[Saved entries]
+++
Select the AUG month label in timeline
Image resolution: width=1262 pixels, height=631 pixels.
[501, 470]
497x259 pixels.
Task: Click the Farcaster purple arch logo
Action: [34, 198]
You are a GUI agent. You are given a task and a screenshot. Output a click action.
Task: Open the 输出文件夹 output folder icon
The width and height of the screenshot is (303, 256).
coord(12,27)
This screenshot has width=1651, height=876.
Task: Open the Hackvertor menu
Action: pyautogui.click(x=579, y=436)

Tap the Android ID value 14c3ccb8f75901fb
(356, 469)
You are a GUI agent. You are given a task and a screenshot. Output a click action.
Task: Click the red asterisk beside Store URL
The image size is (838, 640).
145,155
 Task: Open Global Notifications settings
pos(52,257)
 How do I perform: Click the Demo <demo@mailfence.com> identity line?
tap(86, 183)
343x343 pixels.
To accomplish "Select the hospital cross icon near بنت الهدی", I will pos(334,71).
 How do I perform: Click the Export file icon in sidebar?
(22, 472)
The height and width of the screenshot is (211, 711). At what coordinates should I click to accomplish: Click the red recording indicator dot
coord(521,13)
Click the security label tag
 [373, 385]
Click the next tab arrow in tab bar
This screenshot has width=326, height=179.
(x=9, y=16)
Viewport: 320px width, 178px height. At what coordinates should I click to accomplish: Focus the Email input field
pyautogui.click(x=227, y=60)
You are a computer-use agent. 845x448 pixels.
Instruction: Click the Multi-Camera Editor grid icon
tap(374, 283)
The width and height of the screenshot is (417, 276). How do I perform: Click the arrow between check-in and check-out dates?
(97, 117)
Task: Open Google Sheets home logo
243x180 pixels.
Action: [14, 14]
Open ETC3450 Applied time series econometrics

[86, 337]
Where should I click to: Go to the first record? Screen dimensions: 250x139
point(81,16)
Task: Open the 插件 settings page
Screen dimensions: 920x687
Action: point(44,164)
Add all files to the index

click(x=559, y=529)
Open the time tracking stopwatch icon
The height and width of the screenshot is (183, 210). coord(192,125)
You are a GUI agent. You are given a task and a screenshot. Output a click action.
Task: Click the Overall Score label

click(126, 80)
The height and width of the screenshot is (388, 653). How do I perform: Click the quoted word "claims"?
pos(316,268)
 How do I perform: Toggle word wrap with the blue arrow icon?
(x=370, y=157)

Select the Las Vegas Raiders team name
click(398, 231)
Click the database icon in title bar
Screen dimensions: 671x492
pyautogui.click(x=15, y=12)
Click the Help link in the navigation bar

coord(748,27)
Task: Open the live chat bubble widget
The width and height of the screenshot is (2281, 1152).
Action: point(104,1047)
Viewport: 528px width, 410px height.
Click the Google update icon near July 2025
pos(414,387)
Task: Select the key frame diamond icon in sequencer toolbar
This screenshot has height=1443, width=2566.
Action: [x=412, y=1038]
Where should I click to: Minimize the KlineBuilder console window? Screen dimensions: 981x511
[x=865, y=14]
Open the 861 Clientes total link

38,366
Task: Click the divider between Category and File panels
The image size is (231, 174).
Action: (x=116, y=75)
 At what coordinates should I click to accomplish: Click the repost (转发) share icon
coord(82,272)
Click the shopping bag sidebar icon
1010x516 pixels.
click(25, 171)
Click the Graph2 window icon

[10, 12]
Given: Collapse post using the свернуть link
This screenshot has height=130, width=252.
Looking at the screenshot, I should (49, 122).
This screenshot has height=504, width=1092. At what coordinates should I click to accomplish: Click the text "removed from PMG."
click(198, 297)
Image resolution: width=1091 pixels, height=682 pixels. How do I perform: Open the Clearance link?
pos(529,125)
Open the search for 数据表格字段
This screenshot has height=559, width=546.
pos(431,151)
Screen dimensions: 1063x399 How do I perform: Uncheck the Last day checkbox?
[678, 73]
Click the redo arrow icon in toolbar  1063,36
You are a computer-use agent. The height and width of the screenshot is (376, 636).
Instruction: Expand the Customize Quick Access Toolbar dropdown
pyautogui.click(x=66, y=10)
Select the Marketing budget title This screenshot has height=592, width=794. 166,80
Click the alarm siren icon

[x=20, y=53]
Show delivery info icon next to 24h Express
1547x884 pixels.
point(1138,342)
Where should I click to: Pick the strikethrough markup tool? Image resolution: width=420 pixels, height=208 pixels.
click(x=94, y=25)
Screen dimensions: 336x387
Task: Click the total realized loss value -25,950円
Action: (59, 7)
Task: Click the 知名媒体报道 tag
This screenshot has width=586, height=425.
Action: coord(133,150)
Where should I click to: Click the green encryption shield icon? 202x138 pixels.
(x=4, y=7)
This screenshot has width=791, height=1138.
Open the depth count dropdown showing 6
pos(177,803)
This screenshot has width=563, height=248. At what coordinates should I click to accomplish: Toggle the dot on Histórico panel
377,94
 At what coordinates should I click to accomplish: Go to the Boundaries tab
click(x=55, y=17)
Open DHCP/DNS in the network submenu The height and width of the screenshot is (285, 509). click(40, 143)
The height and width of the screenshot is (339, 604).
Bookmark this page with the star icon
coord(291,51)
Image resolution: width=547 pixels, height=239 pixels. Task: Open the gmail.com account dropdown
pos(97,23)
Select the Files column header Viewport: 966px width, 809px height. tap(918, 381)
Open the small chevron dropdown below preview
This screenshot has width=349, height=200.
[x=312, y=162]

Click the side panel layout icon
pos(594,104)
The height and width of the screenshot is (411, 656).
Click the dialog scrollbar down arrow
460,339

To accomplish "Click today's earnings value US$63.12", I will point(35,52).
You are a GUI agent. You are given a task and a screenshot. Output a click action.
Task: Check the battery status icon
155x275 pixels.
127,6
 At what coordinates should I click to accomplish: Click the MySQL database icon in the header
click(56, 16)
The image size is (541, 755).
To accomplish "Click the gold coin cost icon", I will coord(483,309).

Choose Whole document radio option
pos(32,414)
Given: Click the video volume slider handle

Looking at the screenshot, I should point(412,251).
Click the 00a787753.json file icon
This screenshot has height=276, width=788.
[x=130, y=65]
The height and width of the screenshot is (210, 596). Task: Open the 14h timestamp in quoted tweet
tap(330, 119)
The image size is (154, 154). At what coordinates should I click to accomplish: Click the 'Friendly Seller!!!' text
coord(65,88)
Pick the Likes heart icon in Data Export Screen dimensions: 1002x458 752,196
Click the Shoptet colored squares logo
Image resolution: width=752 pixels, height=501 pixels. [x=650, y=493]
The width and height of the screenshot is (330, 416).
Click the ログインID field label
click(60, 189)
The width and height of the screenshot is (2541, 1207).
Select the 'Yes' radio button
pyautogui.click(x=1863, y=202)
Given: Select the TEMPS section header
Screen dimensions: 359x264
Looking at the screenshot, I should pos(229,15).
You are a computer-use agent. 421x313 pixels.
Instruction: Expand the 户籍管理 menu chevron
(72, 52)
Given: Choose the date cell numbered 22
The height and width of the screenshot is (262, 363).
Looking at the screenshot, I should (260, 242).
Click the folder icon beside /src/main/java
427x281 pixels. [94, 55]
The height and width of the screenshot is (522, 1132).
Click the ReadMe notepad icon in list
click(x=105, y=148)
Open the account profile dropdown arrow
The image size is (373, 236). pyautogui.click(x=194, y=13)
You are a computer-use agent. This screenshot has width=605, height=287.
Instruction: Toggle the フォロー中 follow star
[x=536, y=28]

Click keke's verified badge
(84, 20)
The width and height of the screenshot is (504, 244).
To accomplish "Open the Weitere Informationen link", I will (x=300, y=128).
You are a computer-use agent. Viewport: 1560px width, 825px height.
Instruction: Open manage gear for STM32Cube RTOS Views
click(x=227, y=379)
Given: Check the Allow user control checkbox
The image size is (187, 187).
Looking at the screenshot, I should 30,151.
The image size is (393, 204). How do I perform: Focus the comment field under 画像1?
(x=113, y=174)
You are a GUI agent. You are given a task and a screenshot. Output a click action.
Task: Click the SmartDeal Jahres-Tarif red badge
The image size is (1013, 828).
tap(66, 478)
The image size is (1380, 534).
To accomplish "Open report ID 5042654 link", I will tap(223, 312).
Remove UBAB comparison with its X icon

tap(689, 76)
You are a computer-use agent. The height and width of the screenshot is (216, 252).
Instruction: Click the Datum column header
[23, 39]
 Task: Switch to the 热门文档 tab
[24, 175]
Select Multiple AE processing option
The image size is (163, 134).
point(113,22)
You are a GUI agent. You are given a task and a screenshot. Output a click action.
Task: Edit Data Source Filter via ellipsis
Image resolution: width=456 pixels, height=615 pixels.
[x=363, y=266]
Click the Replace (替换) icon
+++
Only a number is expected here: the count of lines in the records above that include the word "computer".

6